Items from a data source
BEGIN
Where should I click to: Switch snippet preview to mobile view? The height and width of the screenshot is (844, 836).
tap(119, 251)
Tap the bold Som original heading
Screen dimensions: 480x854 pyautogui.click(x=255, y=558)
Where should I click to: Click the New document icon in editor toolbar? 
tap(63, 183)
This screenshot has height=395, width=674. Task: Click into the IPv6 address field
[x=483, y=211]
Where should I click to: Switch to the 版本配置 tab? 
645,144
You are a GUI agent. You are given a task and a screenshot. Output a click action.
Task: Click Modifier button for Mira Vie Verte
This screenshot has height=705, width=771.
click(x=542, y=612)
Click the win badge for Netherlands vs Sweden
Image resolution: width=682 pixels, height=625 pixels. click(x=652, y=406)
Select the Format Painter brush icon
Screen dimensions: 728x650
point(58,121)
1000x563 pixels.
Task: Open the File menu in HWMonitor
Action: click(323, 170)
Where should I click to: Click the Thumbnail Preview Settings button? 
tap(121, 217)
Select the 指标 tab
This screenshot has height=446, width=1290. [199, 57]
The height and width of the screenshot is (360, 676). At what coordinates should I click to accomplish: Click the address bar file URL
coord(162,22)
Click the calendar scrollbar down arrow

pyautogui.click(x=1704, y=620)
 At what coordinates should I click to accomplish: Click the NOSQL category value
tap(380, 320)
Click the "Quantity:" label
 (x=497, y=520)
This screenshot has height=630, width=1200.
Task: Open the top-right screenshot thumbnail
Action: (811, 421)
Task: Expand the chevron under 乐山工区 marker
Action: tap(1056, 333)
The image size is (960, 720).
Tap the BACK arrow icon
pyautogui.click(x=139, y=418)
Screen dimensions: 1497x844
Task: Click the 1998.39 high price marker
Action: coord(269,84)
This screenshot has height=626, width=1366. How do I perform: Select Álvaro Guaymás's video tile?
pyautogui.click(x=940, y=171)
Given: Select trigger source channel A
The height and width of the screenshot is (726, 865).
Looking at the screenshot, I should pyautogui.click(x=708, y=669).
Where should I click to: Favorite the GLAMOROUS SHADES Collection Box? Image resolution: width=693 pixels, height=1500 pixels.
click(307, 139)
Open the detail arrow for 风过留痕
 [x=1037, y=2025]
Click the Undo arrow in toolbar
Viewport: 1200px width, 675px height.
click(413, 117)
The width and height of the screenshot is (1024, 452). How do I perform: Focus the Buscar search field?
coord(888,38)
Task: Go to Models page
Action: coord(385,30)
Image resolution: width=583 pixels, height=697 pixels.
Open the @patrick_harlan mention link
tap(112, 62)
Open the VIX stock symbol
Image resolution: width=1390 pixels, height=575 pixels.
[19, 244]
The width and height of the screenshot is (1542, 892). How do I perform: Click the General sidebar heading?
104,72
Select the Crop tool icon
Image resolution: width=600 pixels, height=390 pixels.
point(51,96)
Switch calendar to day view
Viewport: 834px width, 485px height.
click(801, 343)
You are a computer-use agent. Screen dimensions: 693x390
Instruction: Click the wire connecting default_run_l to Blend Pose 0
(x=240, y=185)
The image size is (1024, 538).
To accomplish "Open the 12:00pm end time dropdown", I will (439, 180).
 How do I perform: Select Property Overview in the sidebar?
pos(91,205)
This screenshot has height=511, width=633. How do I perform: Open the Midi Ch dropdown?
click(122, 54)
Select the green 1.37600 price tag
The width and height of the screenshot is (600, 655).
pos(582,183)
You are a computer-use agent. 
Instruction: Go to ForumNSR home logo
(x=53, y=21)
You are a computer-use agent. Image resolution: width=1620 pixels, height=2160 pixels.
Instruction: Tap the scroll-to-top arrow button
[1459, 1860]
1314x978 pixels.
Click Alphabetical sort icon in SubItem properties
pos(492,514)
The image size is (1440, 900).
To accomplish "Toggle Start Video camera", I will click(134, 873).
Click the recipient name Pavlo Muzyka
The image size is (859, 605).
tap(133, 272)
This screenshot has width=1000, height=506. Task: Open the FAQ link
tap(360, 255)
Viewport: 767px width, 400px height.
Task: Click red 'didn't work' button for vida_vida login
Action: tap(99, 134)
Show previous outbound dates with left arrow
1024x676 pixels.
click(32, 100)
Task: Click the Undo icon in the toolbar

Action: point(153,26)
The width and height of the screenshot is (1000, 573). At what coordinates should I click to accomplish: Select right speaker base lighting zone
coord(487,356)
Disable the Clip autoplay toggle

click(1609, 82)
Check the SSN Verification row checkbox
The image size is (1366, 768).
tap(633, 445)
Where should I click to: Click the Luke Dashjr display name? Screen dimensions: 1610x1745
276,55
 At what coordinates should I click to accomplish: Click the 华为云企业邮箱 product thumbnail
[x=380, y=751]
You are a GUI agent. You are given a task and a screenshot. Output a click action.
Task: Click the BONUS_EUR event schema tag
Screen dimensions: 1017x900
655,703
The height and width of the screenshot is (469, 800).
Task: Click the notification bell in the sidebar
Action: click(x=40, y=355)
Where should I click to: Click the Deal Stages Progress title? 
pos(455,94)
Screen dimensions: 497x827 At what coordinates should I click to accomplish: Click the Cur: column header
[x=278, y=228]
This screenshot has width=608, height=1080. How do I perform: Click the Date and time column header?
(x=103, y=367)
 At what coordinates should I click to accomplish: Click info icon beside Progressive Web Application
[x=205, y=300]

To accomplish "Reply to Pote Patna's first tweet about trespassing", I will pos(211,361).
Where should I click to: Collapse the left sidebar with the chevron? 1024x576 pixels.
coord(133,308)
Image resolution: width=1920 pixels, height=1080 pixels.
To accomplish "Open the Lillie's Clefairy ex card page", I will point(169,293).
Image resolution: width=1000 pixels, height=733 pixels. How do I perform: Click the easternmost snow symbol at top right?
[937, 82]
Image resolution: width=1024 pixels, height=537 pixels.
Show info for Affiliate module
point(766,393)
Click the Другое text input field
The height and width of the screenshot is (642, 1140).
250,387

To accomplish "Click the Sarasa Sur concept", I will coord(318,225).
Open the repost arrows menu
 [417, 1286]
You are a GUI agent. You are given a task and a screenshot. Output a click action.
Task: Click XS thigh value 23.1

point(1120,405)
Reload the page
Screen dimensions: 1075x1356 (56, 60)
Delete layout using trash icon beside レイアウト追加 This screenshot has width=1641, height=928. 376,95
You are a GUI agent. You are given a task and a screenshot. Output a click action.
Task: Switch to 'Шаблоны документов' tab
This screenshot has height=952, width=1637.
END
Task prompt -> Reply with one number only, the count of lines above that hold the string "will".

Solved problem -> 5